Замена предложного падежа «Мадонѣ» родительным «Мадоны», возможно, не нарушила бы рифмы («небосклонѣ»), а лишь сказалась бы на ее точности. Действительно, коль скоро допускалась рифма ы: и не только мужская (стороны: одни — «Воспоминания в Царском селе», 122–124, сохранена в поздней редакции 114–116; подойти: воды — «Козак», 38–40; живым: воздадим — «Роняет лес багряный свой убор», 126–128), но и женская (Панкратий: косматый, Панкратий: проклятый «Монах», 39–40, 119–121; отчизны: жизни — «Воспоминания в Царском селе», 117–119, сохранена в поздней редакции 109–111)[632], а ѣ в заударном конечном открытом слоге обозначало [и]-образный звук, становились возможными рифмы ѣ:ы, ѣ:ый, (нынѣ: именины — «Князю А. М. Горчакову» («Пускай, не знаясь с Аполлоном…»), 18–19; нынѣ: единый — «К Наташе», 9–11). Может быть, именно такую рифму имела в виду поправка Пушкина в экземпляре отдельного издания третьей главы, где «Мадонѣ» исправлено на «Мадоны» (VI, 537).
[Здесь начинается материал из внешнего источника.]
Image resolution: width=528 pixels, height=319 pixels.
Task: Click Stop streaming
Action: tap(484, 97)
Формы родительного падежа на ѣ вместо ы встречаются у Пушкина в письмах П. А. Вяземскому от 14 марта 1830 г. («помяни меня на вечере у Катеринѣ Андреевнѣ» — XIV, 69) и Н. М. Языкову от 14 апреля 1836 г. («Поклон Вам <…> от Евпраксии Николаевнѣ» — XVI, 104). Отмечена подобная форма и у С. Н. Марина (Явясь пред ним в туманѣ, / Со вздохом говорит: «Именье у Татьянѣ»)[633], в чьей речи, в основном литературной, присутствовало много диалектных черт произношения[634]. В свете этих фактов нельзя исключать вероятности того, что, внося правку в разбираемую строку, Пушкин счел возможным не трогать форму «Мадонѣ», поскольку она совпадала с просторечной формой родительного падежа и с нею сохранялась точная рифма.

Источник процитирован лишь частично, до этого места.